Posing in a black-banded khaki-colored fedora as kitschy klezmer Muzak introduces his routine, Neil Lawner gestures loudly with outstretched arms and tells a joke about newlywed Luigi, who rode a train to Florida with his new bride Virginia, and tragically, mistook the station stop “Norfolk” for a prohibition in his marriage consummation.
Lawner’s routine, along with nearly 30 others, are part of a new collection posted on OldJewsTellingJokes.com, a Web site that features the stand-up routines of everyone’s favorite Jewish uncles, fathers and grandpas. The staged clips were the brainchild of 42-year-old Sam Hoffman of GreeneStreet Films, who got the idea after listening to over four decades of his father Barney’s joke routines.

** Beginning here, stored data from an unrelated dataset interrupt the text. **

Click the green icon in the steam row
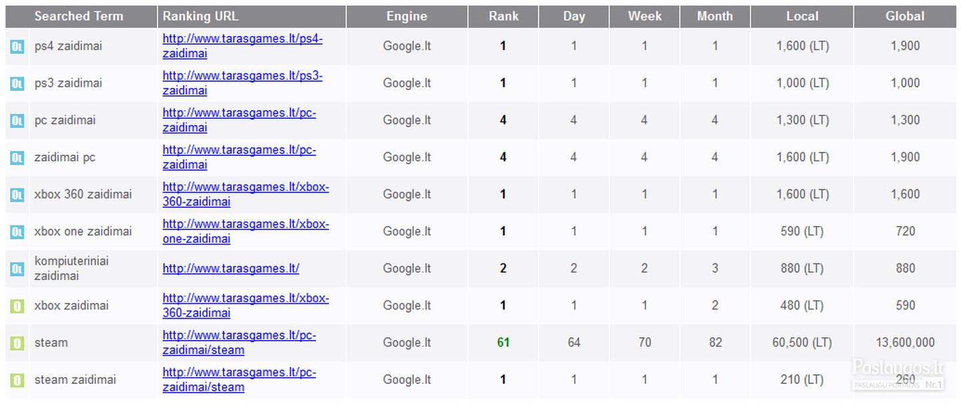Viewport: 961px width, 406px height. point(17,343)
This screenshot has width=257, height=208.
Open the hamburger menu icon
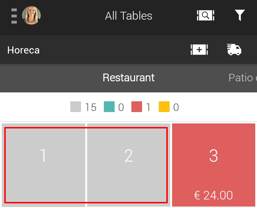click(14, 16)
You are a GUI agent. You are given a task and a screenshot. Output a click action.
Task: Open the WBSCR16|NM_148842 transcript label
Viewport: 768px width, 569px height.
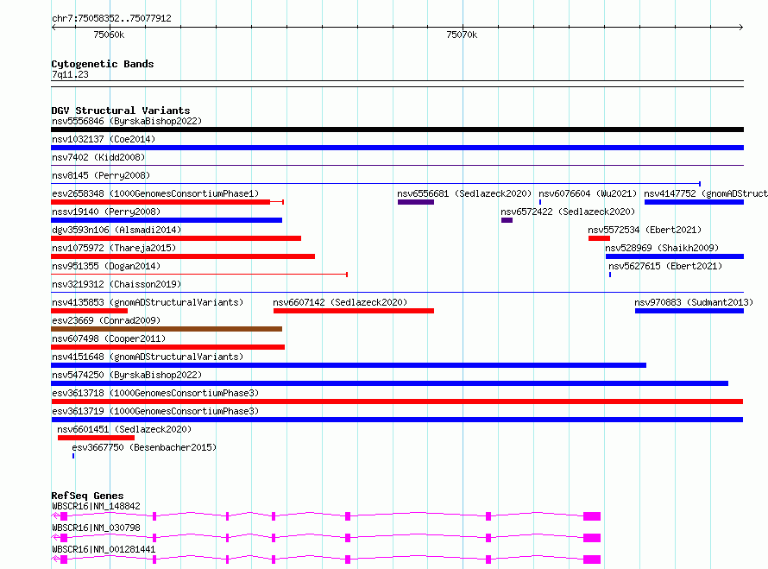pyautogui.click(x=96, y=506)
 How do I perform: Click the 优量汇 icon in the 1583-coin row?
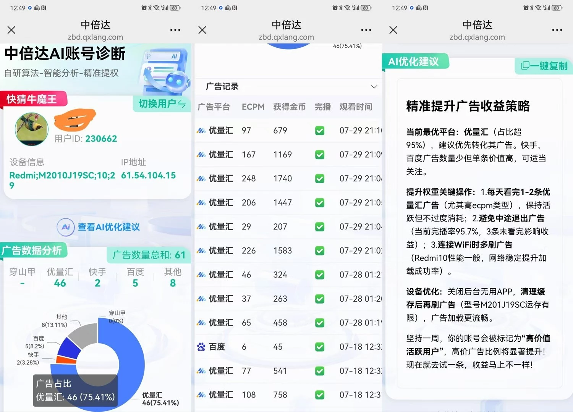[x=202, y=250]
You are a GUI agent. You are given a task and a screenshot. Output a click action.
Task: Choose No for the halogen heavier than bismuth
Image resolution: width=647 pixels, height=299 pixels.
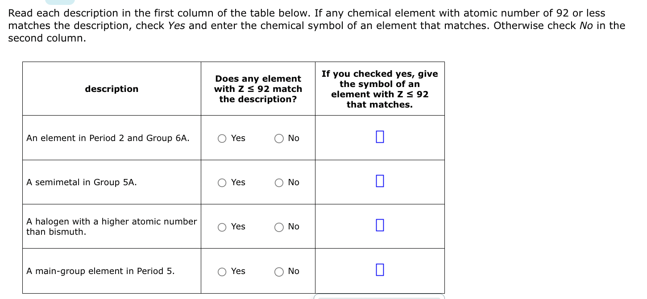point(278,227)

At the time, Hoffman hadn’t planned to post the series online, but since the site’s Feb. 1 launch date, it has accrued 1.5 million hits, with nearly 1,700 fans on its corresponding Facebook page, he said. And just last week, video distributor First Run Features won the rights to produce the series in home video format.
“When we started this, there was a concern that it would only be interesting to old people, but that’s definitely not the case,” Hoffman said.
The first round of jokesters primarily included family friends and acquaintances, whom his father carefully hand-selected and invited to a storefront filming session in Highland Park, N.J., last summer.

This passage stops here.